Open letter to Second Prime Minister Hun Sen

From Amnesty International. Ref.: TG ASA/23/97.16.
11 July, 1997

H E Hun Sen
Second Prime Minister
Office of the Council of Ministers
Phnom Penh
KINGDOM OF CAMBODIA

11 July 1997

Your Excellency

Amnesty International condemns the reported summary execution of FUNCINPEC ministers Hor Sok and Chao Sambath and other royalist officials and supporters.

Your assurances to the international community that "there is no persecution" are simply not borne out by the systematic campaign of arrests, harassment and even killings conducted by your forces in recent days against your political opponents. Several journalists have also been targeted, and we are concerned for the safety of human rights workers and court defenders in provincial areas.

We hold grave fears for the safety of the hundreds of FUNCINPEC soldiers and officials believed to be in the custody of your forces. We are also deeply concerned for the safety of other politicians, journalists and activists linked to FUNCINPEC, the KNP and BLDP. We urge you to clarify immediately and publicly the status and welfare of all those being held, provide guarantees of their safety and fair treatment and afford access to them by independent monitors such as the International Committee of the Red Cross and the UN Centre for Human Rights in Cambodia.

As fighting continues, we urge you to demonstrate concretely that your forces will abide by international human rights and humanitarian law and standards.

It is tragic that the gains made through the transition process in Cambodia should be placed at risk in this way, that ordinary Cambodians are yet again suffering violations of their fundamental human rights, and that developments in Cambodia have again become a threat to stability and security in the Asia-Pacific region.

We find it especially disturbing that such grave abuses should occur in the very same week that your officials had invited Amnesty International to visit Cambodia for discussions on human rights with you and other government representatives.

#####

— TASK OBJECTIVE —
Copy out the whole open letter to Hun Sen word for word.

— Text and item location lines —

#####

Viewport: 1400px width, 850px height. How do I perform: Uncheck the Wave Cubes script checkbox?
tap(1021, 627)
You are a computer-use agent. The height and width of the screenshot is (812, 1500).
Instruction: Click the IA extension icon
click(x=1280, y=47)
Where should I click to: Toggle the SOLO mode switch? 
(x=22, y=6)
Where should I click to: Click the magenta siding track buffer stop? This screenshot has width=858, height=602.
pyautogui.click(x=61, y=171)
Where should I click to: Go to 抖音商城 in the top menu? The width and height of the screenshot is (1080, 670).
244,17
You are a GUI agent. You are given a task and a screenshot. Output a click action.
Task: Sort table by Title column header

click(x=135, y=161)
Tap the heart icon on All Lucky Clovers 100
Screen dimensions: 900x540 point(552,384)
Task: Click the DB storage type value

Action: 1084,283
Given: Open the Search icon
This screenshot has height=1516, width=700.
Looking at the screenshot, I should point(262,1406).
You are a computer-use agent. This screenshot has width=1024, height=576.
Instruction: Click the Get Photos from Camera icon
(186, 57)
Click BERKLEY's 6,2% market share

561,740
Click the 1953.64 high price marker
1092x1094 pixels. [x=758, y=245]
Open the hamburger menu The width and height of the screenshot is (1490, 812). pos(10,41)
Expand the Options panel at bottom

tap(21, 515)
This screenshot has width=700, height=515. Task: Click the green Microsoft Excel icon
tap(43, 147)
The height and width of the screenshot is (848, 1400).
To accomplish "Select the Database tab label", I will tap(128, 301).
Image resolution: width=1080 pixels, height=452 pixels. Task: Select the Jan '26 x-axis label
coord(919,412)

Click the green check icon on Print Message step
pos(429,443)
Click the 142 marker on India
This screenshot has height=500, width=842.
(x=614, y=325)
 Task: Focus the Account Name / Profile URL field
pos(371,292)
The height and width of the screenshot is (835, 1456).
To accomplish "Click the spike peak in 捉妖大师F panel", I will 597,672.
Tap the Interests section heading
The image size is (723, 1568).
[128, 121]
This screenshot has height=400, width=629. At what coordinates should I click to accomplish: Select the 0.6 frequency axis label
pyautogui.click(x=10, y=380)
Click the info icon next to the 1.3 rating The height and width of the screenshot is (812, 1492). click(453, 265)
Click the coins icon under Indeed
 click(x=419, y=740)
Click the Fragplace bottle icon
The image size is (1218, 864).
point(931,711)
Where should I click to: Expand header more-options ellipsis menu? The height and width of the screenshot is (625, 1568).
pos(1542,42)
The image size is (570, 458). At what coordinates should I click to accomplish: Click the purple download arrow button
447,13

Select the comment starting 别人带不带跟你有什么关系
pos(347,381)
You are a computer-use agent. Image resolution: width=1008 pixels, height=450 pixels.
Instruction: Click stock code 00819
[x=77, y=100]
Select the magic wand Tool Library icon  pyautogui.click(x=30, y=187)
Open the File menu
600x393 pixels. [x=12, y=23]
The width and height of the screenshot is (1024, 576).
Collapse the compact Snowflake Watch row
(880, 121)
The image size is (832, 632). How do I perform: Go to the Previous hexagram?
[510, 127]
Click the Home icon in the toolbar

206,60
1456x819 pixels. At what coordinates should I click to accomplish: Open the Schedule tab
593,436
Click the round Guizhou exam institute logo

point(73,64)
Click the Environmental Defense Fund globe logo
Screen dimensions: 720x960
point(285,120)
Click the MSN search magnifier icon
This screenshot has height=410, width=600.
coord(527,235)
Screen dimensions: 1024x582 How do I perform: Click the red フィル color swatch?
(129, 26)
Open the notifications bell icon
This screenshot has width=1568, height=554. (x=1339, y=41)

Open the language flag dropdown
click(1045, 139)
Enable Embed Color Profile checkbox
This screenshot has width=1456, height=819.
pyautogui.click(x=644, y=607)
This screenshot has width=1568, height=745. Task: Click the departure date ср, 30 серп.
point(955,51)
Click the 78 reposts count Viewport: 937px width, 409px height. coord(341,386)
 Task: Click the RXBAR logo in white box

#####

— COMPLETED EXERCISE —
Open letter to Second Prime Minister Hun Sen

From Amnesty International. Ref.: TG ASA/23/97.16.
11 July, 1997

H E Hun Sen
Second Prime Minister
Office of the Council of Ministers
Phnom Penh
KINGDOM OF CAMBODIA

11 July 1997

Your Excellency

Amnesty International condemns the reported summary execution of FUNCINPEC ministers Hor Sok and Chao Sambath and other royalist officials and supporters.

Your assurances to the international community that "there is no persecution" are simply not borne out by the systematic campaign of arrests, harassment and even killings conducted by your forces in recent days against your political opponents. Several journalists have also been targeted, and we are concerned for the safety of human rights workers and court defenders in provincial areas.

We hold grave fears for the safety of the hundreds of FUNCINPEC soldiers and officials believed to be in the custody of your forces. We are also deeply concerned for the safety of other politicians, journalists and activists linked to FUNCINPEC, the KNP and BLDP. We urge you to clarify immediately and publicly the status and welfare of all those being held, provide guarantees of their safety and fair treatment and afford access to them by independent monitors such as the International Committee of the Red Cross and the UN Centre for Human Rights in Cambodia.

As fighting continues, we urge you to demonstrate concretely that your forces will abide by international human rights and humanitarian law and standards.

It is tragic that the gains made through the transition process in Cambodia should be placed at risk in this way, that ordinary Cambodians are yet again suffering violations of their fundamental human rights, and that developments in Cambodia have again become a threat to stability and security in the Asia-Pacific region.

We find it especially disturbing that such grave abuses should occur in the very same week that your officials had invited Amnesty International to visit Cambodia for discussions on human rights with you and other government representatives.